Police spokesman Superintendent Micky Rosenfeld thinks the measures have kept Israel in a “relatively good position” in tackling the virus. “We didn’t reach a stage where we had hundreds of thousands of people in hospitals… but we’re keeping our heads up and we’re staying on top of the situation,” he says.
Technology Changing the law
A committee of the Knesset, Israel’s parliament, has been overseeing the Shin Bet program and authorising its continued use. Israel’s ministry of health told the BBC that it was continuing to use the data. It declined to answer a question about privacy concerns.
The Shin Bet has previously said individuals’ data will be used only for providing instructions to save lives, and will be deleted 60 days after the coronavirus emergency is lifted.

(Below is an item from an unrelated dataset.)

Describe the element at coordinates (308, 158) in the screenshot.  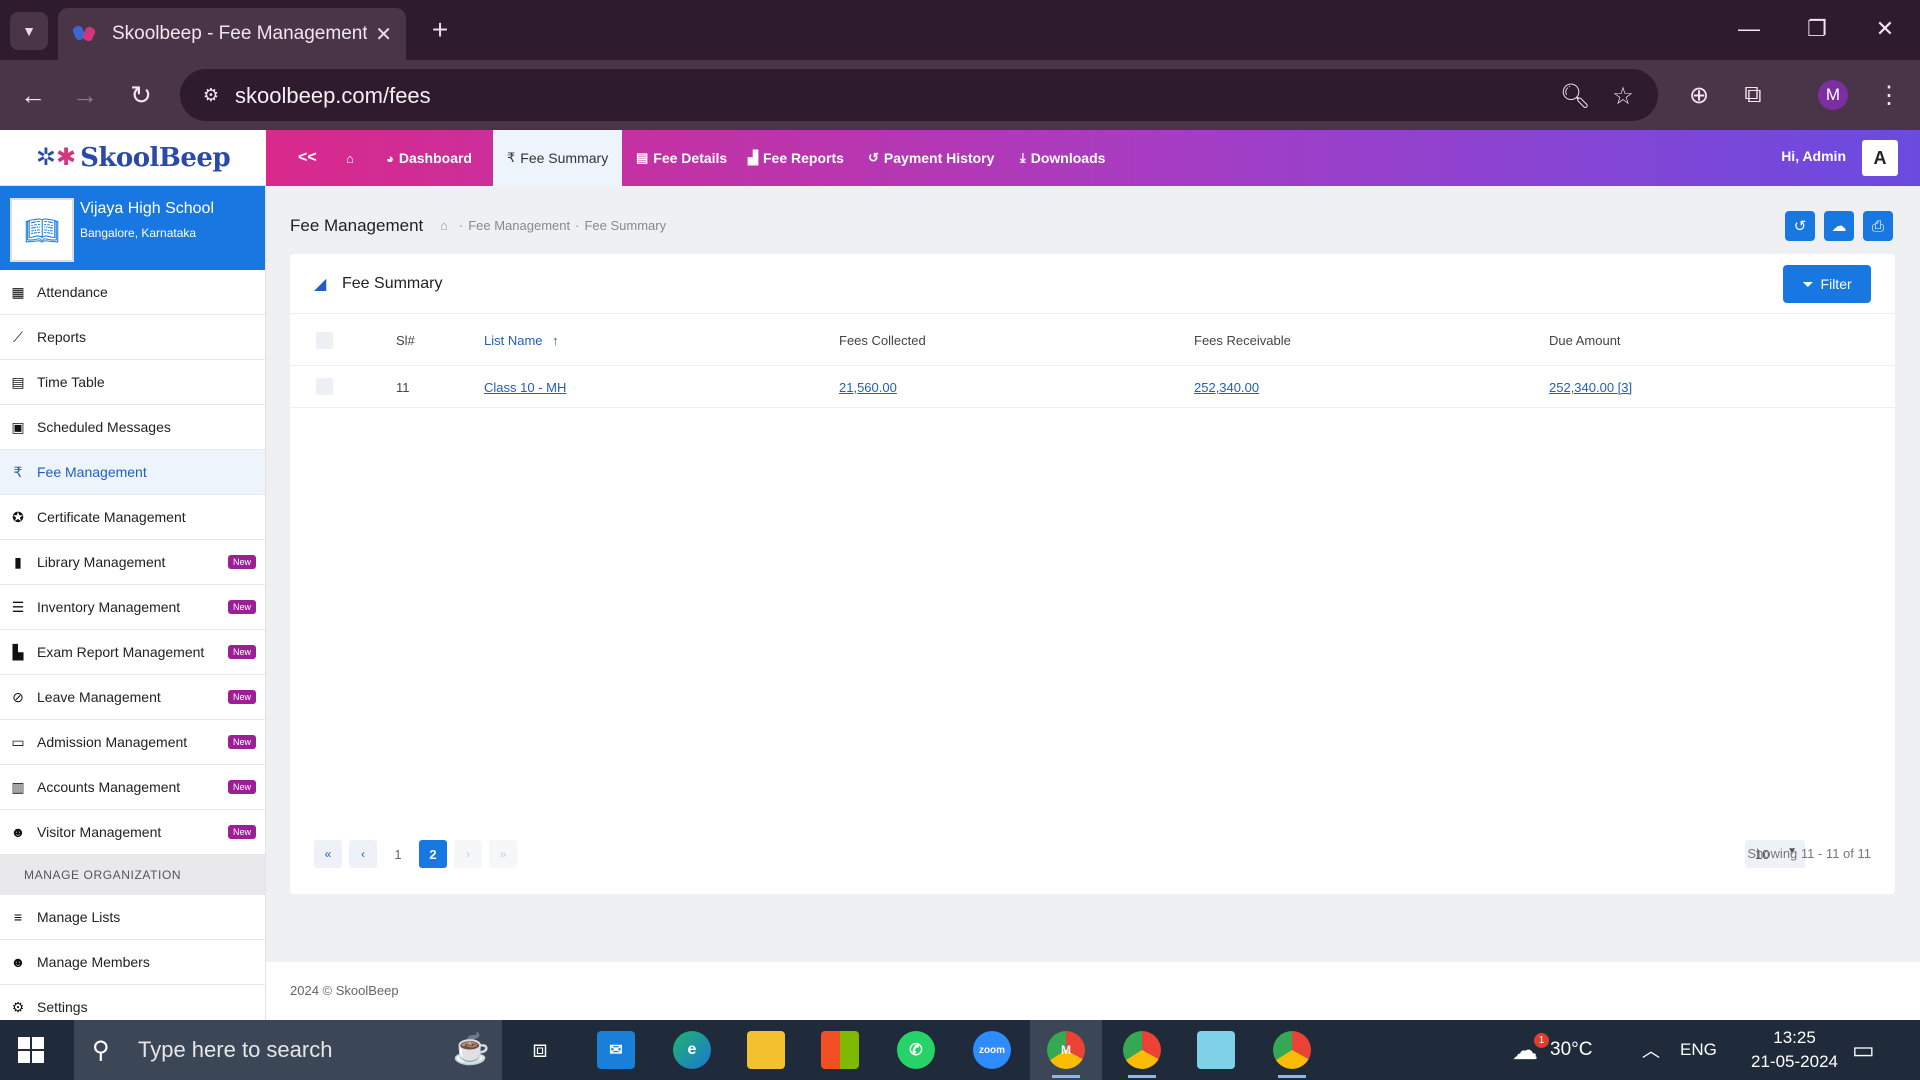
I see `collapse-sidebar-button: <<` at that location.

Ministers have pledged to underpin the programme with legislation after a Supreme Court challenge by human rights groups.
Mr Kotkovsky, the photographer who self-isolated after a government message, says he supports the system but still feels left in the shadows.
He doesn’t believe he actually came into contact with a coronavirus patient but was told he could not receive a test. “It didn’t feel like someone was crushing my privacy,” he says. “The problem was that I think it wasn’t accurate.”